In practice, many countries in the world only implement a regime of controlling the flow of money transferred abroad to carry out investment activities and have policies prohibiting or restricting money transfers abroad in certain cases, to ensure macroeconomic balance, as well as the legality of money sources, without managing all investment activities abroad.
Up to this point, only Vietnam and Laos still issue certificates of investment abroad. China does issue these certificates, but has loosened them, only managing large projects and some fields. Other countries have switched to a mechanism for investors to declare and register investment capital transferred abroad with the banking system when carrying out investment and business activities abroad.
According to international experts, foreign investment capital can play an important role in the development strategy as well as the growth of a developing country. Through this capital flow, the investing country can expand its export market and product consumption, creating many development opportunities for its businesses.
Of course, not all foreign investment flows are successful, bringing profits back to the country, but Mr. Thang believes that it is necessary to renew thinking and awareness, and consider foreign investment as an important part of the strategy, planning, and national socio-economic development plan. Along with perfecting institutions and policies related to foreign investment, the Government needs to develop and soon announce a complete and comprehensive Foreign Investment Strategy Project in the short, medium and long term.

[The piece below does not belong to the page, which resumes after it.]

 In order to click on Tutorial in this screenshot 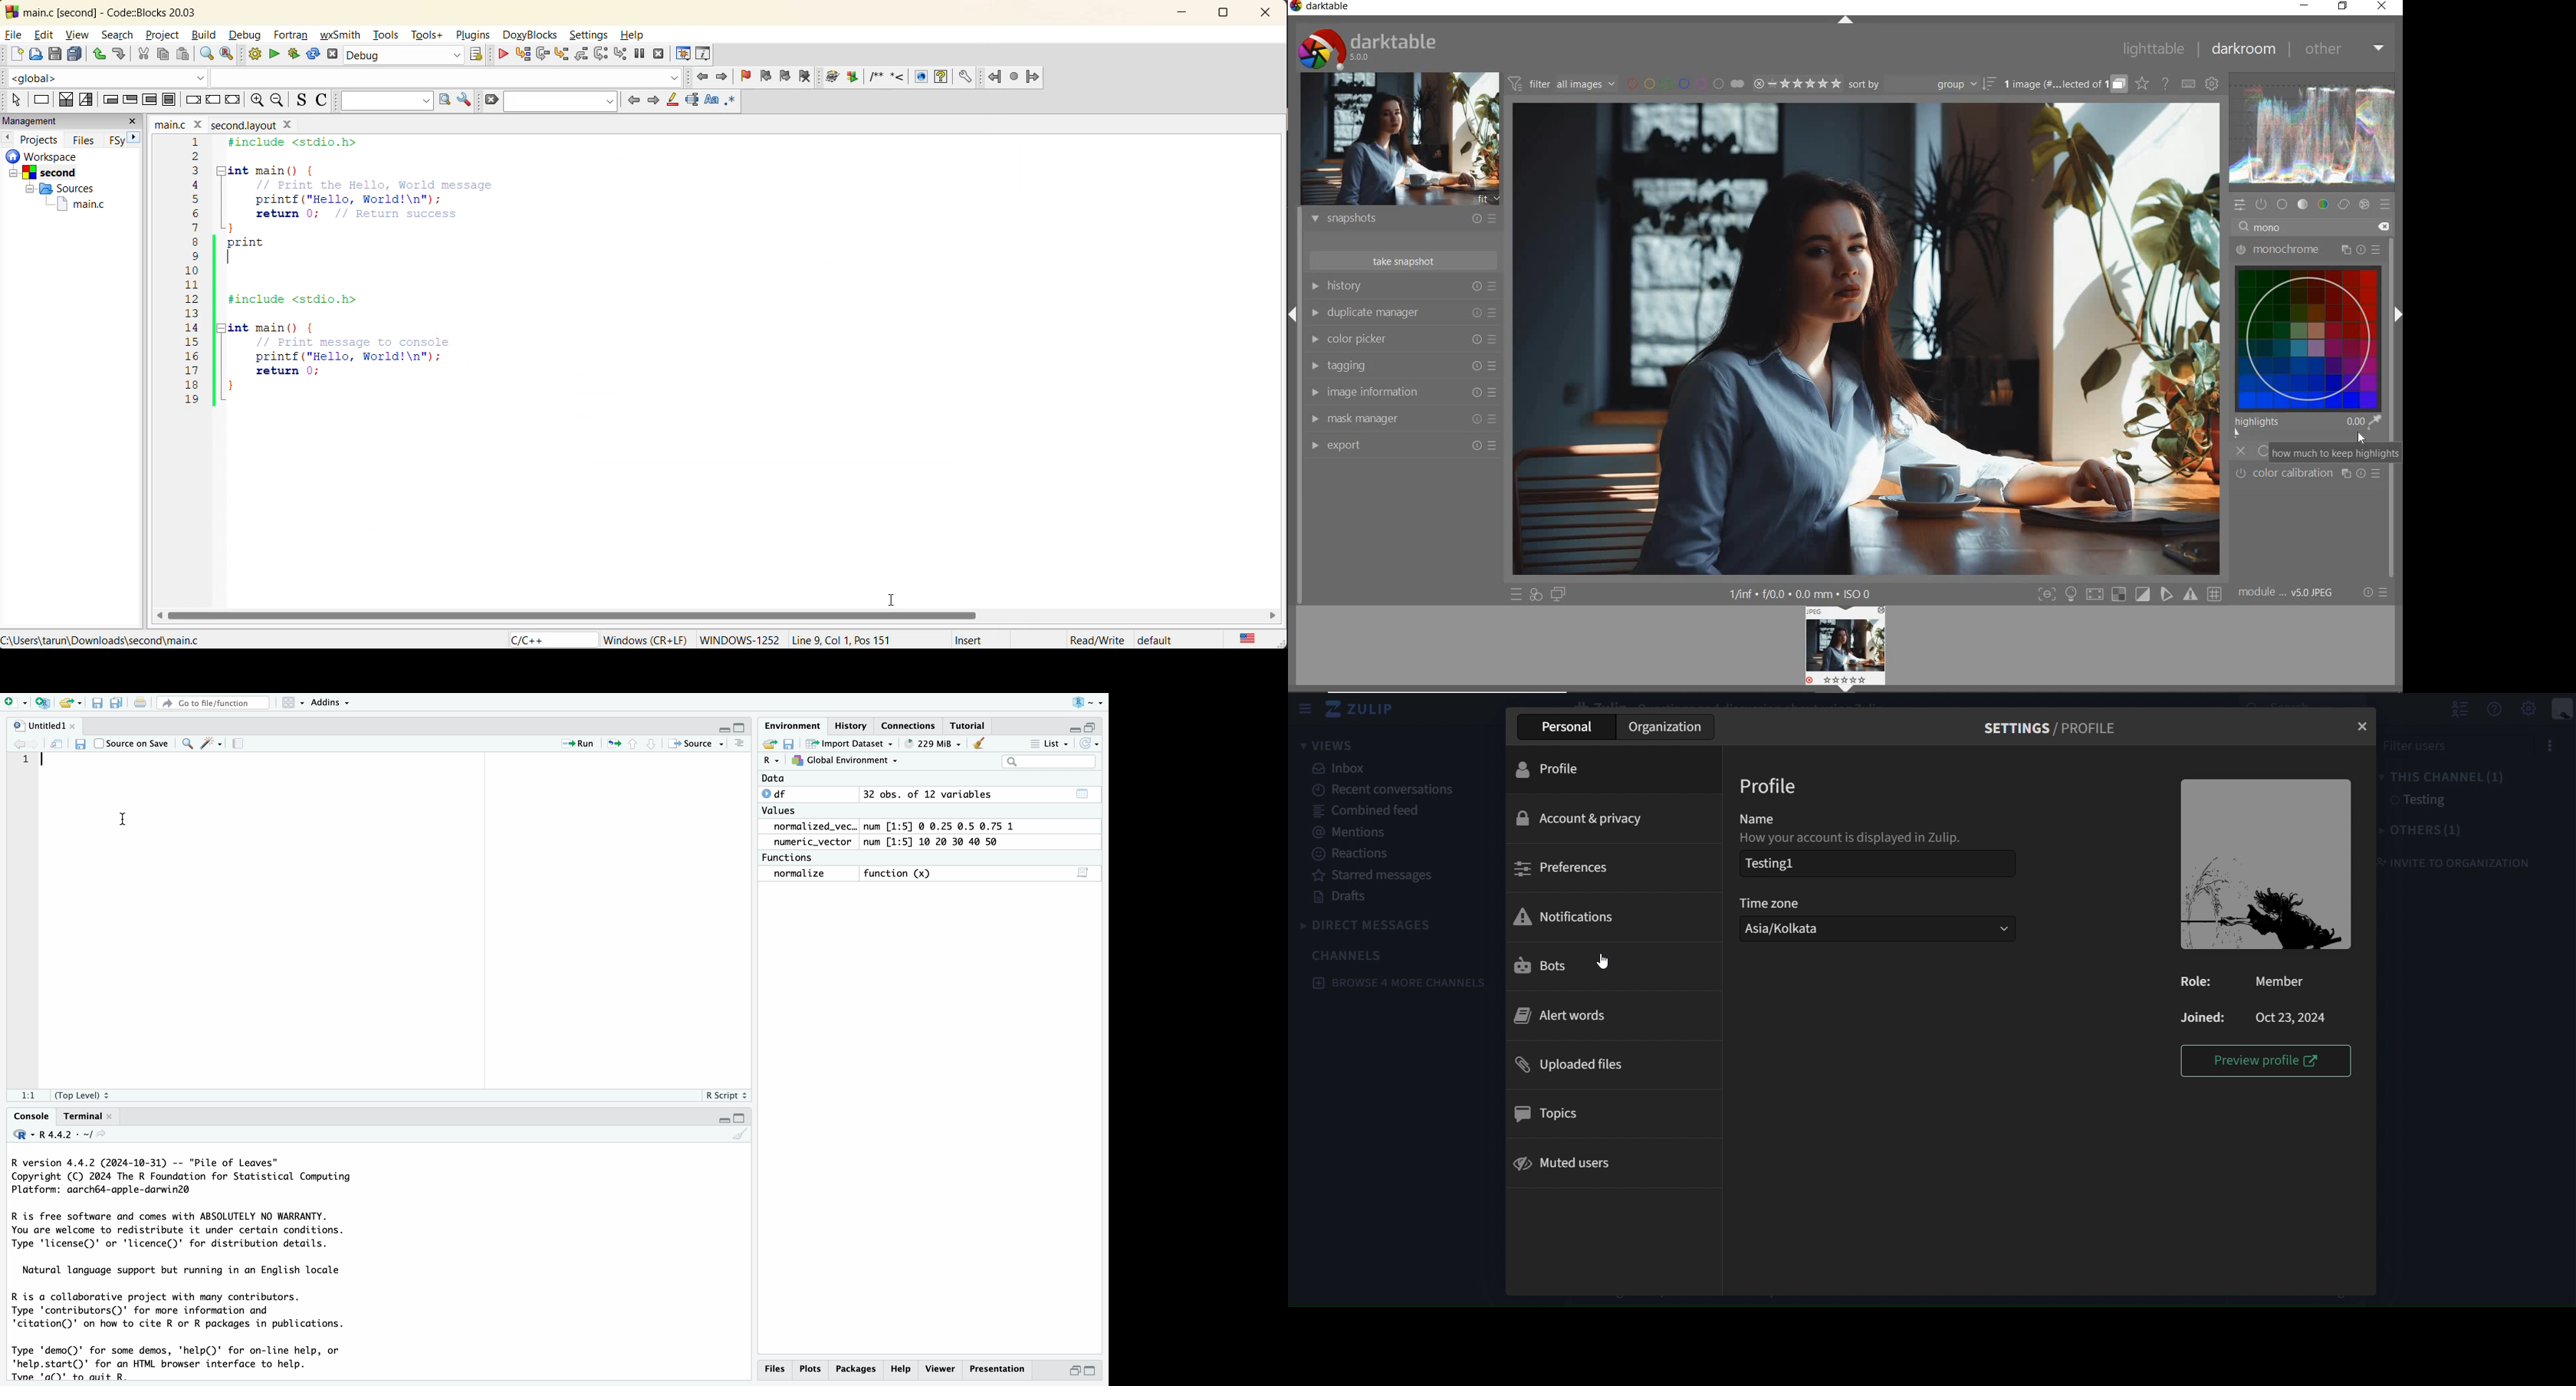, I will do `click(971, 726)`.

In particular, an effective support tool system for businesses and investors going abroad needs to be established, such as promoting market research through trade and investment promotion organizations, diplomatic agencies abroad; providing financial support to implement foreign investment projects...
By the end of June 2025, Vietnam had 1,916 valid foreign investment projects, with a total Vietnamese investment capital of more than 23 billion USD. According to statistics, most of these projects have an investment capital of less than 20 billion VND, accounting for 67.4% of the total number of projects, but have a small proportion of capital (about 1.7% of the total foreign investment capital); the number of projects with an investment capital of over 20 billion VND accounts for about 28% of the total number of projects, but accounts for the majority of capital (about 98.3% of the total foreign investment capital); the rest are small projects under 1.2 billion VND (equivalent to 50,000 USD).
These projects are all subject to the Prime Minister's approval of the policy, or the issuance of a certificate of registration for overseas investment. To date, there has been no record of any overseas investment project subject to the National Assembly's authority to approve the investment policy.